Exercise objective: Return a copy of every line in the data below that contains "computer".

Data shown:
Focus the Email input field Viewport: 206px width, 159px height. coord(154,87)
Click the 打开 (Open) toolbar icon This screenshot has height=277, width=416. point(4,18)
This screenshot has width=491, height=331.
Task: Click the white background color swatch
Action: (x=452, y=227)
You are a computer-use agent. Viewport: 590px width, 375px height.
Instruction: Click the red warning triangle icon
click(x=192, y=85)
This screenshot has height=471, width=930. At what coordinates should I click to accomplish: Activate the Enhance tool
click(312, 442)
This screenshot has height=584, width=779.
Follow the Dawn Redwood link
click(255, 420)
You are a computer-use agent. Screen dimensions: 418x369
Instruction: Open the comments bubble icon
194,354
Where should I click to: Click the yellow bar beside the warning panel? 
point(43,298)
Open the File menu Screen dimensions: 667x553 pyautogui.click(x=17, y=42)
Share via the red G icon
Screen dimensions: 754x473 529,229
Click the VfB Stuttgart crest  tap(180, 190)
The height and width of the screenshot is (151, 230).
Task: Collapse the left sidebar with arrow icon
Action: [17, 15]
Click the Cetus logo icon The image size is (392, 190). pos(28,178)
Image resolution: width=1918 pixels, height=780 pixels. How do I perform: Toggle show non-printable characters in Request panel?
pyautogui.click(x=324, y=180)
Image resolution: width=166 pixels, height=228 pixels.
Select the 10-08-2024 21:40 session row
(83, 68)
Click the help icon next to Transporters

Task output:
You are a computer-use agent. Viewport: 590px width, 375px height.
You are a computer-use agent. Screen dimensions: 418x369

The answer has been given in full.